As for technical trading, Jakob said, “There is still nothing at all to write about. There is no trend, no volatility, no volume; crude oil continues to trade a very small range around $100/bbl. The moving averages are not showing any momentum.” He sets market price resistance for crude at $100/bbl in the New York market and basic support at $99.20/bbl before declining to $98.30/bbl and $97.60/bbl.
In other news, Zhang reported, “The recent message from Iran over the latest International Atomic Energy Agency visit hints that Iran is more open to talks over its nuclear situation. As we have been reiterating, the risk was overblown as military action over Iran or a closure of the Strait of Hormuz are events at the very long end of the tail. In East Africa, the talk between Sudan and South Sudan has broken down but is to resume next month and has resulted in a release of seized cargoes by Sudan. A production shutdown will be a lose-lose situation for both countries.”
The 2012 market
Zhang said, “The oil market started off the New Year with heightened concerns over so-called tail risks. It was understandable as an imminent supply disruption from both Iran and Nigeria appeared to be a real threat just a couple of weeks ago, driven by an US sanction over Iran and a nationwide strike in Nigeria respectively. On the demand side, global economy growth is believed to be lagging as the Euro-zone debt crisis drags on.”
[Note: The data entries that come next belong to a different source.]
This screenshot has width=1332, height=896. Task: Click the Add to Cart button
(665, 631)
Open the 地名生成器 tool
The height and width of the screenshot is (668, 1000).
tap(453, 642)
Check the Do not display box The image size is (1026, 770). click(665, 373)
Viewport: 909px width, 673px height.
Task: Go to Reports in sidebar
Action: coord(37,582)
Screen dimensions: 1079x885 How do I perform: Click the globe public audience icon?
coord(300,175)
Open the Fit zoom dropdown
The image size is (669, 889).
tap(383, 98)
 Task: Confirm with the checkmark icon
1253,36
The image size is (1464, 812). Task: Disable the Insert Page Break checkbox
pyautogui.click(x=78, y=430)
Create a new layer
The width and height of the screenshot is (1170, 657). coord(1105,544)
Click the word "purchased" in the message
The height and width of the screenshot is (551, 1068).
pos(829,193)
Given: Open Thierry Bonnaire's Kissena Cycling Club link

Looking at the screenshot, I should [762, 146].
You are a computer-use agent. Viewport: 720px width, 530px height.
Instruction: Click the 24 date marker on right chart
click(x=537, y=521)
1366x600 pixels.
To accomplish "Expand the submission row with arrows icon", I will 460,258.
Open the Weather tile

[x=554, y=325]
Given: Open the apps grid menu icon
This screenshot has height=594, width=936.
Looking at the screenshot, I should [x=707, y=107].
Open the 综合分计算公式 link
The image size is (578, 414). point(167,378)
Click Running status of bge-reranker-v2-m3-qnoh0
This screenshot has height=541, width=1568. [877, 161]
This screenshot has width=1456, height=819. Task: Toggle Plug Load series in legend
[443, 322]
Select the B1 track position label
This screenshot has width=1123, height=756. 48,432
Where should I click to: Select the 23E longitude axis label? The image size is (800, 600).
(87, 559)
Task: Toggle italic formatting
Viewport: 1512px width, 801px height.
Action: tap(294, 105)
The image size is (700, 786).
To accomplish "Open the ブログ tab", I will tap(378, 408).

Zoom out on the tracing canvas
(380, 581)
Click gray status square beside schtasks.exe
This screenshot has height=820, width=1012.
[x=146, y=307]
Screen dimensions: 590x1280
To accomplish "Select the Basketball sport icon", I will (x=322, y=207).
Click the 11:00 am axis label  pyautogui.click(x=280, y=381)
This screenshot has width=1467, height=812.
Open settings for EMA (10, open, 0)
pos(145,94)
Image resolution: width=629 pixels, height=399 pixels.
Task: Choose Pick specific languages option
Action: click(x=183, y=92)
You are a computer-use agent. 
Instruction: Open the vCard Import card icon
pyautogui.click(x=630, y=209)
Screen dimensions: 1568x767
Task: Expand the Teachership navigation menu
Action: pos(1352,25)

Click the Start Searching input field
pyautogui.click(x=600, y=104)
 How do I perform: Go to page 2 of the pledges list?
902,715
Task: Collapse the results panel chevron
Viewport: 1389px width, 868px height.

However, he said, “In contrast, oil prices have been fairly stable during the first month of this New Year. More importantly, the options market seems to have dismissed much of the concerns over both supply and demand.” Price volatility for the front-month WTI futures contract continues with its declining trend since the fourth quarter.
“The short-term supply situation for the global crude oil market has much improved since the beginning of this year, compared with much of the last half of 2011,” said Zhang. “This is reflected in the forward curves of the Brent futures market. Backwardation at the frontend of the Brent curve has flattened substantially during the past 3 months, reflecting a more balanced market.”
Market movements in the past month have been “rather painful for market participants who hold long volatility positions in order to capture potential rewards from tail risks.” Zhang said. “This has in turn probably contributed to intraday volatility as these group market participants try to offset the losses through gamma hedging.”
Nevertheless, he said, “The oil market is constantly facing risks of supply disruptions as many oil-rich regions remain unstable, which could easily trigger the volatility to spike again. In addition, volatility also has the tendency of mean-reversion. Therefore, at the current level of volatility, we would shy away from strategies that aggressively short volatility.”
The March contract for benchmark US sweet, light crudes dropped 78¢ to $98.78/bbl Jan. 30 on the New York Mercantile Exchange. The April contract fell 79¢ to $99.12/bbl. On the US spot market, WTI at Cushing, Okla., was down 78¢ to $98.78/bbl.
Heating oil for February delivery decreased 1.86¢ to $3.05/gal on NYMEX. RBOB for the same month lost 5.61¢ to $2.87/gal.
The new front-month March natural gas contract decreased 4.3¢ to $2.71/MMbtu on NYMEX. On the US spot market, however, gas at Henry Hub, La., escalated 16.1¢ to $2.75/MMbtu.
In London, the March IPE contract for North Sea Brent was down 71¢ to $110.75/bbl. Gas oil for February lost $1 to $952.75/tonne.
The average price for the Organization of Petroleum Exporting Countries’ basket of 12 benchmark crudes declined 20¢ to $111.11/bbl.